→ TASK DESCRIPTION: Extract every line below that contains the string "scrollbar". Matching is case-sensitive.

→ DATA SHOWN:
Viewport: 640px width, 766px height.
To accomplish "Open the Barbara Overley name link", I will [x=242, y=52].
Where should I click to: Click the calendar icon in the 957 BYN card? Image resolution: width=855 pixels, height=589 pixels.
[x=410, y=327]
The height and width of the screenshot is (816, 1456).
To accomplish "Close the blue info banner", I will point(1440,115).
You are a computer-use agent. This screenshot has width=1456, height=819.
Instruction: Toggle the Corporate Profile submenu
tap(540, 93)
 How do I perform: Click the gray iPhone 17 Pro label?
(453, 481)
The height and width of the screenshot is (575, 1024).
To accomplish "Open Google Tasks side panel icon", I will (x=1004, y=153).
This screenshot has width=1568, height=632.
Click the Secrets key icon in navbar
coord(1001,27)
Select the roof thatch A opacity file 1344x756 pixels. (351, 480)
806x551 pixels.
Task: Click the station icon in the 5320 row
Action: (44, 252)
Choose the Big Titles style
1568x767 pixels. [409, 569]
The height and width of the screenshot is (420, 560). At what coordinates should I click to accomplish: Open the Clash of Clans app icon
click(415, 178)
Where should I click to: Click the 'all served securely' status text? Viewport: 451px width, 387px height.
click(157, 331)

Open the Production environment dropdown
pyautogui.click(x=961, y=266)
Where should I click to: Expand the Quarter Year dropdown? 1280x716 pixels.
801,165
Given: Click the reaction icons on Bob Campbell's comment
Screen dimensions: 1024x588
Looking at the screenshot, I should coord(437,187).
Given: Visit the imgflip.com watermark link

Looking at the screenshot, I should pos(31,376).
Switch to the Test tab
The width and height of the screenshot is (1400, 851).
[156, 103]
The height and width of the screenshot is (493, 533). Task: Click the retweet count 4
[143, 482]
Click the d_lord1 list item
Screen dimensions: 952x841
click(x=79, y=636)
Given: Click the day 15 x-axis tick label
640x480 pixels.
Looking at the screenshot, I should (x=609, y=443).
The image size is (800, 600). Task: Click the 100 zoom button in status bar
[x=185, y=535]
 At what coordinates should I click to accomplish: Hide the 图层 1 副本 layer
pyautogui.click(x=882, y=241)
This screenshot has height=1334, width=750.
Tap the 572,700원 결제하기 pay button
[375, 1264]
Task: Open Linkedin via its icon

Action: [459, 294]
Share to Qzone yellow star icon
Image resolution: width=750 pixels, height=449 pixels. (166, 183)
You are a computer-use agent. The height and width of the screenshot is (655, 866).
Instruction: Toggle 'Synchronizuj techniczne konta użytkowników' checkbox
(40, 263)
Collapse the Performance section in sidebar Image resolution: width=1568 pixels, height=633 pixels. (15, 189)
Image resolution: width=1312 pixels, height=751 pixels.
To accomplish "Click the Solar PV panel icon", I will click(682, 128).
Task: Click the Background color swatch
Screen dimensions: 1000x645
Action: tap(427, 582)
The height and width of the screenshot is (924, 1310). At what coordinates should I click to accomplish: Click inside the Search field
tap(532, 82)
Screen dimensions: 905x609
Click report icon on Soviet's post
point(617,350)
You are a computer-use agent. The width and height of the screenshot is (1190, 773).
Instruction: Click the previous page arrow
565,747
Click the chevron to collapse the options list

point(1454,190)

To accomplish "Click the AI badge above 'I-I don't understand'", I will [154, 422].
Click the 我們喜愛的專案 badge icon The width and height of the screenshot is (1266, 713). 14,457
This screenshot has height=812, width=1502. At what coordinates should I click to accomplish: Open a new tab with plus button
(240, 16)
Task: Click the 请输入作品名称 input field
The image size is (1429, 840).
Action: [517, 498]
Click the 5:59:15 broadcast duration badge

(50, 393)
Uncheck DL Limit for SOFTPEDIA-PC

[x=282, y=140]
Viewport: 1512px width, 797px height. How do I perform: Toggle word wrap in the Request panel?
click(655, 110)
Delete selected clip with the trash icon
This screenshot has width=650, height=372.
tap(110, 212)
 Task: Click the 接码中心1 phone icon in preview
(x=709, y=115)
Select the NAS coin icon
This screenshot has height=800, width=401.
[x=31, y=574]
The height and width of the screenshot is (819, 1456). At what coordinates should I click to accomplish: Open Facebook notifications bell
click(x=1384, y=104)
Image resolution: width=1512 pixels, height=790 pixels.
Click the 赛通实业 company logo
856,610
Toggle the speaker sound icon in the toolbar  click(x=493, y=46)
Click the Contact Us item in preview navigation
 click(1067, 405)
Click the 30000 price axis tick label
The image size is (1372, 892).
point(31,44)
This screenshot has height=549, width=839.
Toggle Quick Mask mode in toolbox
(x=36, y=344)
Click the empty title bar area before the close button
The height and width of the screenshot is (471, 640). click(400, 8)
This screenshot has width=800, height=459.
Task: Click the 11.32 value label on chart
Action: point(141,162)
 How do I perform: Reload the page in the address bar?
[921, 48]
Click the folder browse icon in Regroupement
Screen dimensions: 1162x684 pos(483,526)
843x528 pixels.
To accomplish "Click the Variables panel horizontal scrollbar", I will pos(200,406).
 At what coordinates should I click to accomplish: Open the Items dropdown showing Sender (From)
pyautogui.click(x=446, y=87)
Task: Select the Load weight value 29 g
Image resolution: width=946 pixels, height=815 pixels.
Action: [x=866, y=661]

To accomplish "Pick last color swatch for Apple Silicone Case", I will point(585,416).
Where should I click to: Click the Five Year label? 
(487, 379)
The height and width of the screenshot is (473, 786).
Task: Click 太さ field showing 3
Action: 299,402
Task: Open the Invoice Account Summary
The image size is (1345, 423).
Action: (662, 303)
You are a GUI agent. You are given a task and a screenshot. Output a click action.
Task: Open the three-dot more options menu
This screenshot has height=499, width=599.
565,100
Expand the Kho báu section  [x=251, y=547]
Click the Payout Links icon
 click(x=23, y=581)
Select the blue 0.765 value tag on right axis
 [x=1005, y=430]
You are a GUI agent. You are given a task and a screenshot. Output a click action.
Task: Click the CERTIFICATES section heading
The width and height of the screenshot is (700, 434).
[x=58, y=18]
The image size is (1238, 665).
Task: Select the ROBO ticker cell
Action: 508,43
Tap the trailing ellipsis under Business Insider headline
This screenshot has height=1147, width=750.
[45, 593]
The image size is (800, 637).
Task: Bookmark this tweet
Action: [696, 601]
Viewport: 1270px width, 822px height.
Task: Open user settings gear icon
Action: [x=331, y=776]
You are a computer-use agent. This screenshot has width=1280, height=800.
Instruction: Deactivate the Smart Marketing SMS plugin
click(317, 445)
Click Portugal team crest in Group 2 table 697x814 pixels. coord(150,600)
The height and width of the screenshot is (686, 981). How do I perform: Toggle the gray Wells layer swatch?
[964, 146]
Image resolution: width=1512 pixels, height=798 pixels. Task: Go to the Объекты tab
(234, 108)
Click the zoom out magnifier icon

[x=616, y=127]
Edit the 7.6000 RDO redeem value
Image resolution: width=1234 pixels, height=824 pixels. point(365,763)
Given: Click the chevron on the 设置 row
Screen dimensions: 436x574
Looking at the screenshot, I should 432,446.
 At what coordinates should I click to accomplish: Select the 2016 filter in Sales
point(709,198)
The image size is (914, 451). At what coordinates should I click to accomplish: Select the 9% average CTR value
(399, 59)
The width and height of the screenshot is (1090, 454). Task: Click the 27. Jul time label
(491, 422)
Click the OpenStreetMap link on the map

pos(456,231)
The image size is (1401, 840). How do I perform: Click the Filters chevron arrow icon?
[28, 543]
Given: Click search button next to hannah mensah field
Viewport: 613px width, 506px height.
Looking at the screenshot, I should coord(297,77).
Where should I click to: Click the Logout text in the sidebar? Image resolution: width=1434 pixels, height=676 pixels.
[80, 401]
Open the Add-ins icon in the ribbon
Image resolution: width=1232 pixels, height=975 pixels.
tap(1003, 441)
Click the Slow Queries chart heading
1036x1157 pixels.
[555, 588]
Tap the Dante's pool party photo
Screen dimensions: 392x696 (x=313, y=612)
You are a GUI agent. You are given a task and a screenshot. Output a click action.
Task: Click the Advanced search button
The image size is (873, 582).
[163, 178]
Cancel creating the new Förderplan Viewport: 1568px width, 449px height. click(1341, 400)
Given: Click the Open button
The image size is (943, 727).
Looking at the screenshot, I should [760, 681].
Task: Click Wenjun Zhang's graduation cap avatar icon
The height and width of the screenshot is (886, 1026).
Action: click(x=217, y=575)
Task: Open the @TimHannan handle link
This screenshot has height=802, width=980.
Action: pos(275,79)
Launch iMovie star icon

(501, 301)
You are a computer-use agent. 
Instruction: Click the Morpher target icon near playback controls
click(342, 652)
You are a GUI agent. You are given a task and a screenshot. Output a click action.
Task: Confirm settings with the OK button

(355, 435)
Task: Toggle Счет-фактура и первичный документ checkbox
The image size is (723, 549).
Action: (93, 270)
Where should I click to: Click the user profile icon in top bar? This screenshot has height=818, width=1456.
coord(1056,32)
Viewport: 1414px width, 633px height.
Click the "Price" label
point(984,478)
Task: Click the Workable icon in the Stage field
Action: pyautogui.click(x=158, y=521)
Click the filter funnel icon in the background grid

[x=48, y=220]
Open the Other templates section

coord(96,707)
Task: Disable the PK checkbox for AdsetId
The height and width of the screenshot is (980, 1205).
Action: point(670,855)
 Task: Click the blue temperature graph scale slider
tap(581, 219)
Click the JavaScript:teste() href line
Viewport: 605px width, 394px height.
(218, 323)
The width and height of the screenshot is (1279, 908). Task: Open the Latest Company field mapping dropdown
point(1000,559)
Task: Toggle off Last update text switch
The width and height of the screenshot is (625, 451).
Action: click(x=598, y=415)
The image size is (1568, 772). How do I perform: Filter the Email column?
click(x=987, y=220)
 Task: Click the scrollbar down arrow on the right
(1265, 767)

→ THE RESULT:
To accomplish "Click the Variables panel horizontal scrollbar", I will pos(200,406).
 Task: Click the scrollbar down arrow on the right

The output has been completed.